| Your instructions |
Your output should be the listing itself, repeated exactly.

| Data excerpts |

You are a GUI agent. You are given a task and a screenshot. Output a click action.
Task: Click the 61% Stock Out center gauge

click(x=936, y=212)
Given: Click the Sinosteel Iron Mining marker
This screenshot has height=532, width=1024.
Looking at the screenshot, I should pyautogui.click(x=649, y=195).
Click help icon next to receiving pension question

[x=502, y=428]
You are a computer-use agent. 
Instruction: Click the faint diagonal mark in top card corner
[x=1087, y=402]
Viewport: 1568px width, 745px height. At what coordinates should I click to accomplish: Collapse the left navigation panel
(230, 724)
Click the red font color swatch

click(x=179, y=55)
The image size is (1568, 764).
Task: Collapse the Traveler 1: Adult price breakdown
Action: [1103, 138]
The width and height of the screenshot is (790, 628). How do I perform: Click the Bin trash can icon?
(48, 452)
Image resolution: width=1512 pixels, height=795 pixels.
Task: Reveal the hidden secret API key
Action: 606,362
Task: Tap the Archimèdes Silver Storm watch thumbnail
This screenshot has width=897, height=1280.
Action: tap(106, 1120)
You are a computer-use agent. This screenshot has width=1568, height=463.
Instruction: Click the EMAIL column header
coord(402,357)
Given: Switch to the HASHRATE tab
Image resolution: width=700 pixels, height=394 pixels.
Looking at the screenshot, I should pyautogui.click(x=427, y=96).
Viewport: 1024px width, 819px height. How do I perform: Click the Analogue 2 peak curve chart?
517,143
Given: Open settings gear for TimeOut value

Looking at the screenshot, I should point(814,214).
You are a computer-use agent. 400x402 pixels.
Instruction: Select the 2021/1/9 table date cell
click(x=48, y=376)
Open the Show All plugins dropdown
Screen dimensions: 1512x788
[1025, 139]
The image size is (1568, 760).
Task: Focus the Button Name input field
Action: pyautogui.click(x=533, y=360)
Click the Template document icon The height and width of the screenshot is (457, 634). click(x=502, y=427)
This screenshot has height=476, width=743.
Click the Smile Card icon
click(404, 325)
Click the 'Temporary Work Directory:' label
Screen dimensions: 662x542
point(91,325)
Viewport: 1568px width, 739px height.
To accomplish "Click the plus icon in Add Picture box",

| Your solution |
You are a GUI agent. You are given a task and a screenshot. Output a click action.
Task: Click the 61% Stock Out center gauge

click(x=936, y=212)
Given: Click the Sinosteel Iron Mining marker
This screenshot has height=532, width=1024.
Looking at the screenshot, I should pyautogui.click(x=649, y=195).
Click help icon next to receiving pension question

[x=502, y=428]
You are a computer-use agent. 
Instruction: Click the faint diagonal mark in top card corner
[x=1087, y=402]
Viewport: 1568px width, 745px height. At what coordinates should I click to accomplish: Collapse the left navigation panel
(230, 724)
Click the red font color swatch

click(x=179, y=55)
The image size is (1568, 764).
Task: Collapse the Traveler 1: Adult price breakdown
Action: [1103, 138]
The width and height of the screenshot is (790, 628). How do I perform: Click the Bin trash can icon?
(48, 452)
Image resolution: width=1512 pixels, height=795 pixels.
Task: Reveal the hidden secret API key
Action: 606,362
Task: Tap the Archimèdes Silver Storm watch thumbnail
This screenshot has width=897, height=1280.
Action: tap(106, 1120)
You are a computer-use agent. This screenshot has width=1568, height=463.
Instruction: Click the EMAIL column header
coord(402,357)
Given: Switch to the HASHRATE tab
Image resolution: width=700 pixels, height=394 pixels.
Looking at the screenshot, I should pyautogui.click(x=427, y=96).
Viewport: 1024px width, 819px height. How do I perform: Click the Analogue 2 peak curve chart?
517,143
Given: Open settings gear for TimeOut value

Looking at the screenshot, I should point(814,214).
You are a computer-use agent. 400x402 pixels.
Instruction: Select the 2021/1/9 table date cell
click(x=48, y=376)
Open the Show All plugins dropdown
Screen dimensions: 1512x788
[1025, 139]
The image size is (1568, 760).
Task: Focus the Button Name input field
Action: pyautogui.click(x=533, y=360)
Click the Template document icon The height and width of the screenshot is (457, 634). click(x=502, y=427)
This screenshot has height=476, width=743.
Click the Smile Card icon
click(404, 325)
Click the 'Temporary Work Directory:' label
Screen dimensions: 662x542
point(91,325)
Viewport: 1568px width, 739px height.
To accomplish "Click the plus icon in Add Picture box",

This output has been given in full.